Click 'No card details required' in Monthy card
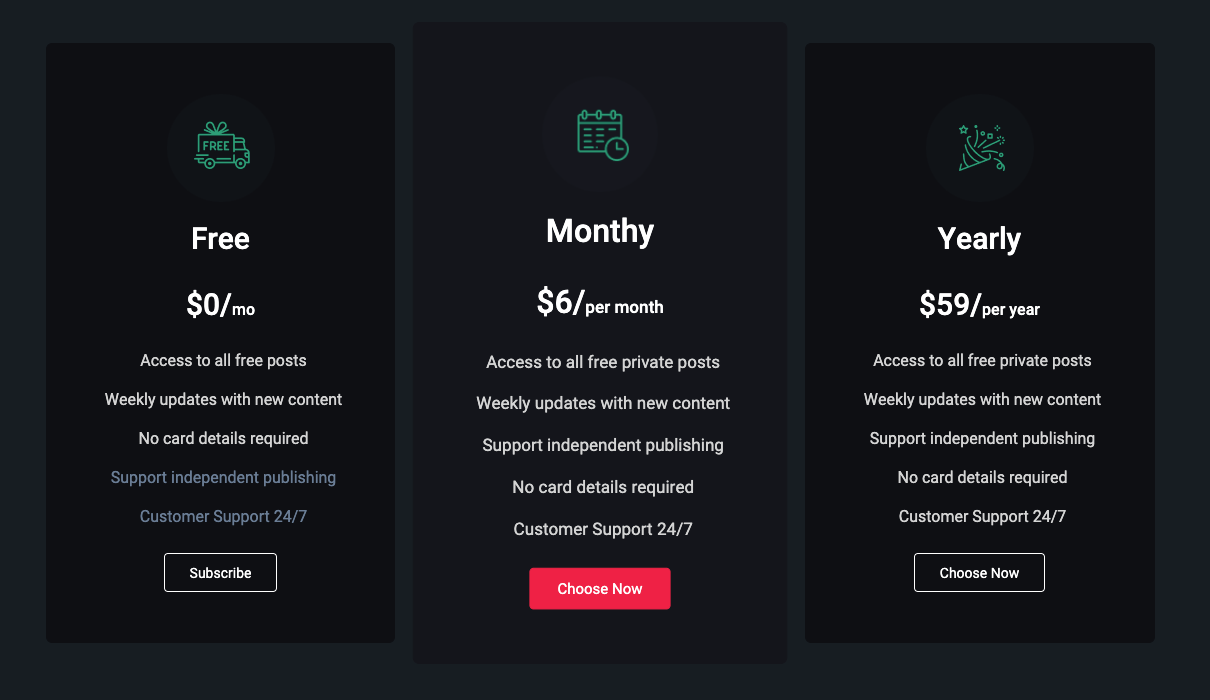Image resolution: width=1210 pixels, height=700 pixels. click(603, 487)
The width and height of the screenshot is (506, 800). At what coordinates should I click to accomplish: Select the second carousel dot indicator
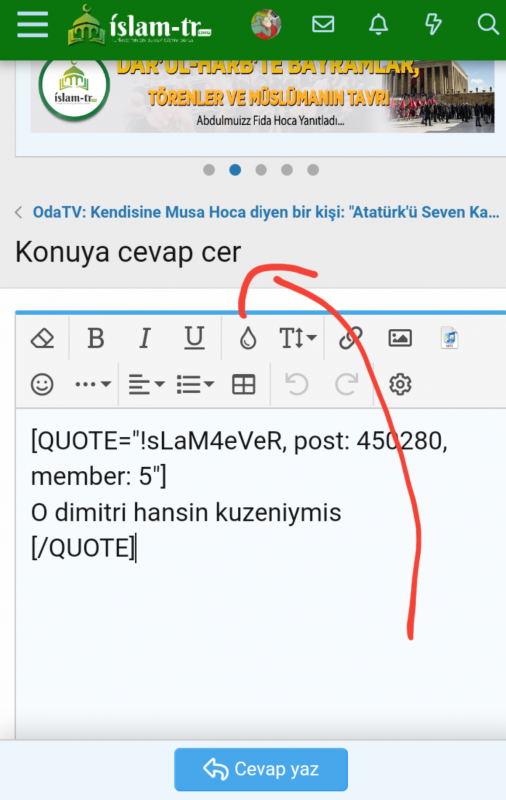click(235, 170)
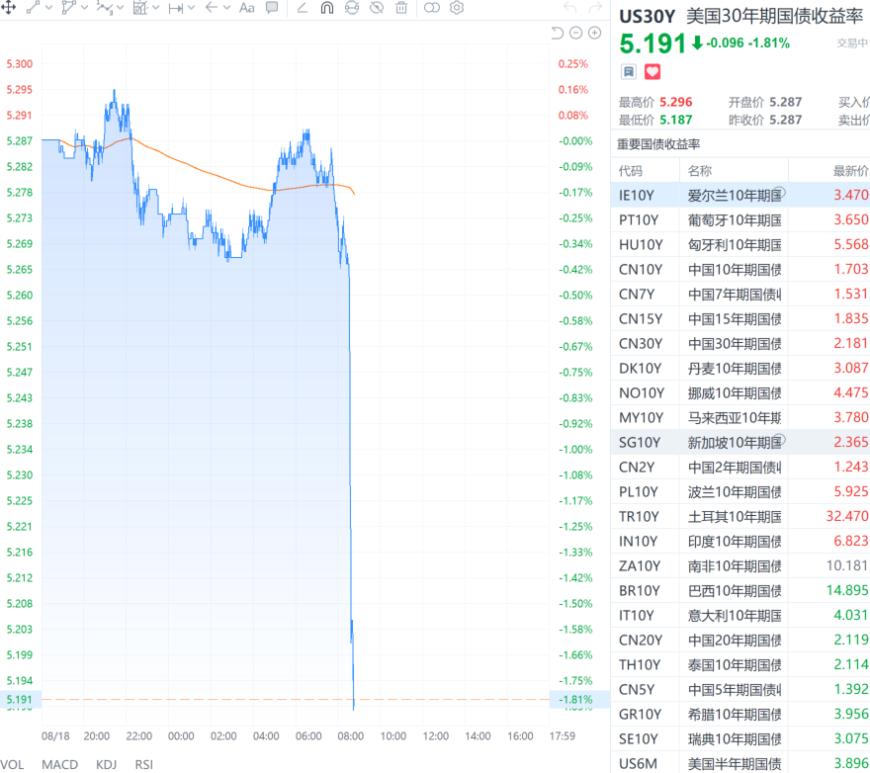The image size is (870, 773).
Task: Zoom in chart with plus icon
Action: coord(594,33)
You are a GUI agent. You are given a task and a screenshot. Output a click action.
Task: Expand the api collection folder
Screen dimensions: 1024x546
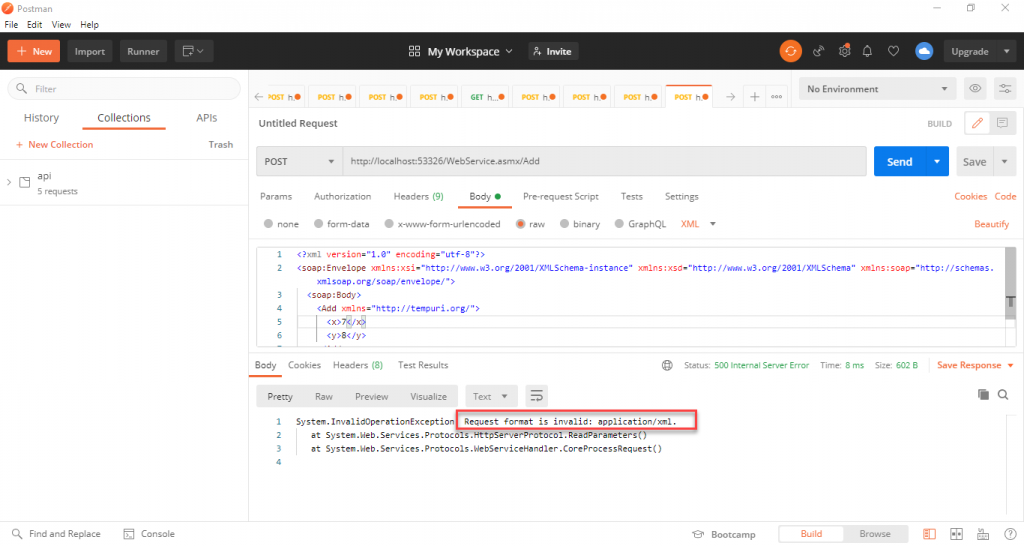click(x=9, y=182)
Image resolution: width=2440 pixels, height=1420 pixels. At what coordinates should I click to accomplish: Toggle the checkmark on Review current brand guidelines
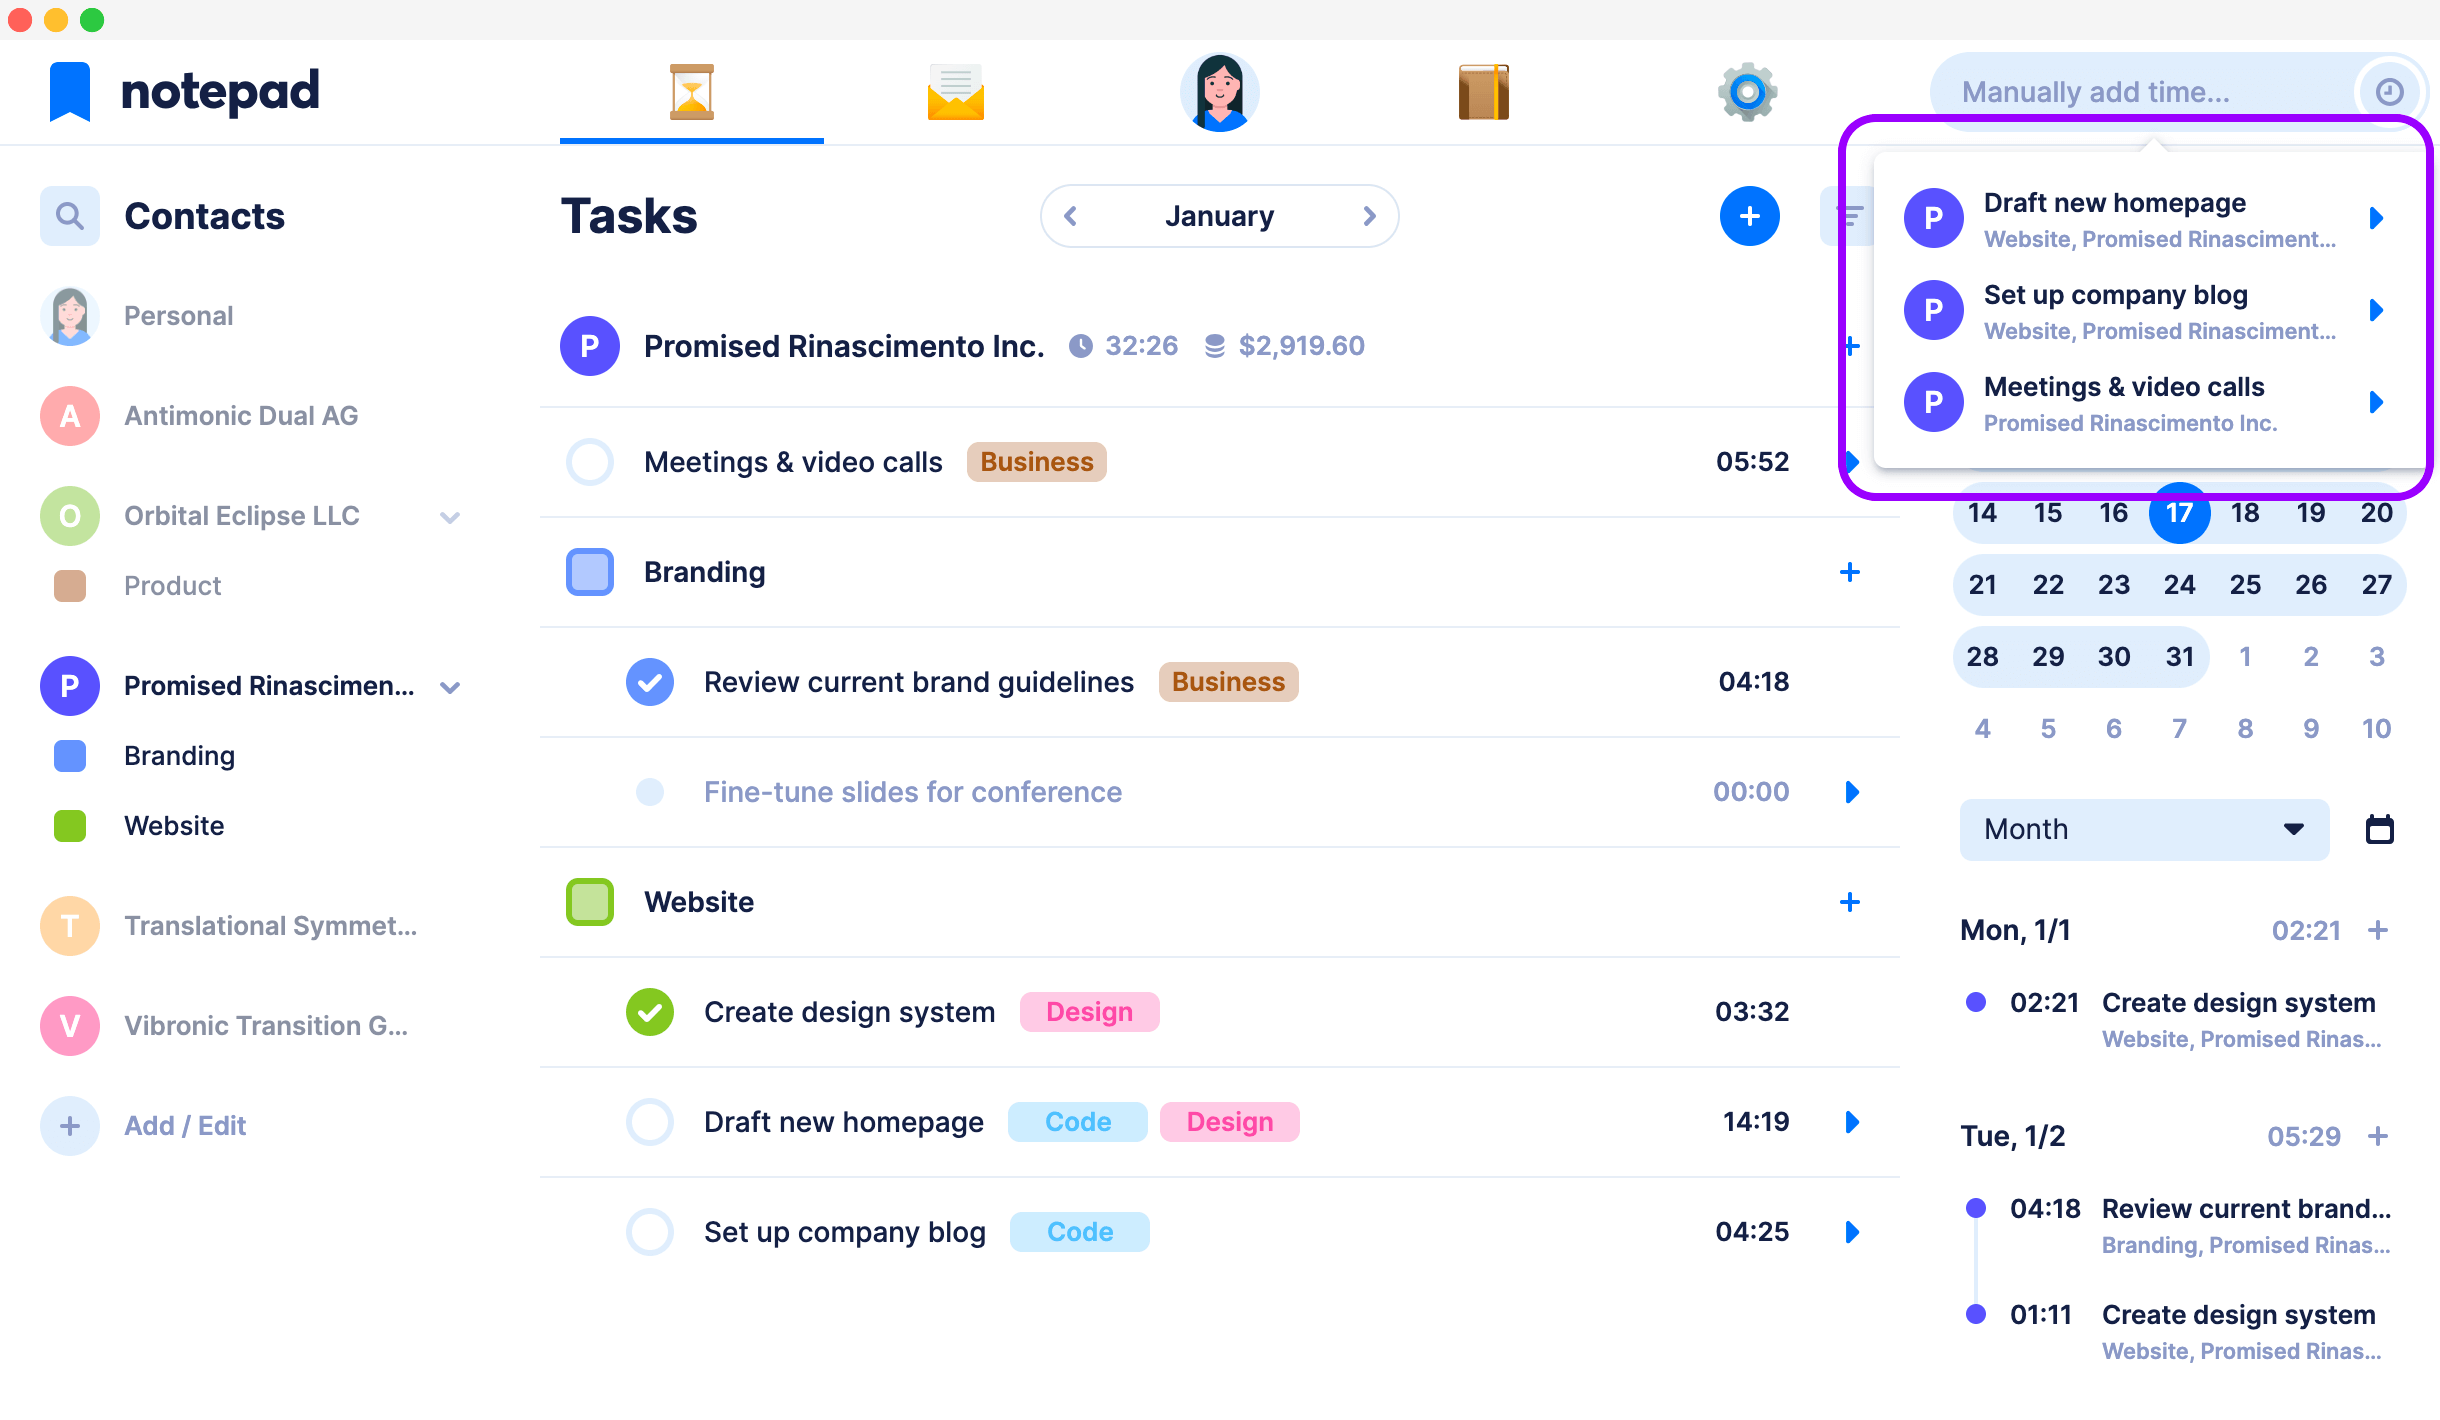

- [Exercise details] Pull out every line of text from all the items above and reproduce each one verbatim, leaving out the pictures.

- [Solved exercise]
Click 'No card details required' in Monthy card
Image resolution: width=1210 pixels, height=700 pixels. click(603, 487)
The width and height of the screenshot is (506, 800). At what coordinates should I click to accomplish: Select the second carousel dot indicator
click(235, 170)
The image size is (870, 773).
Task: Zoom in chart with plus icon
Action: coord(594,33)
You are a GUI agent. You are given a task and a screenshot. Output a click action.
Task: Expand the api collection folder
Screen dimensions: 1024x546
click(x=9, y=182)
Image resolution: width=2440 pixels, height=1420 pixels. At what coordinates should I click to accomplish: Toggle the checkmark on Review current brand guidelines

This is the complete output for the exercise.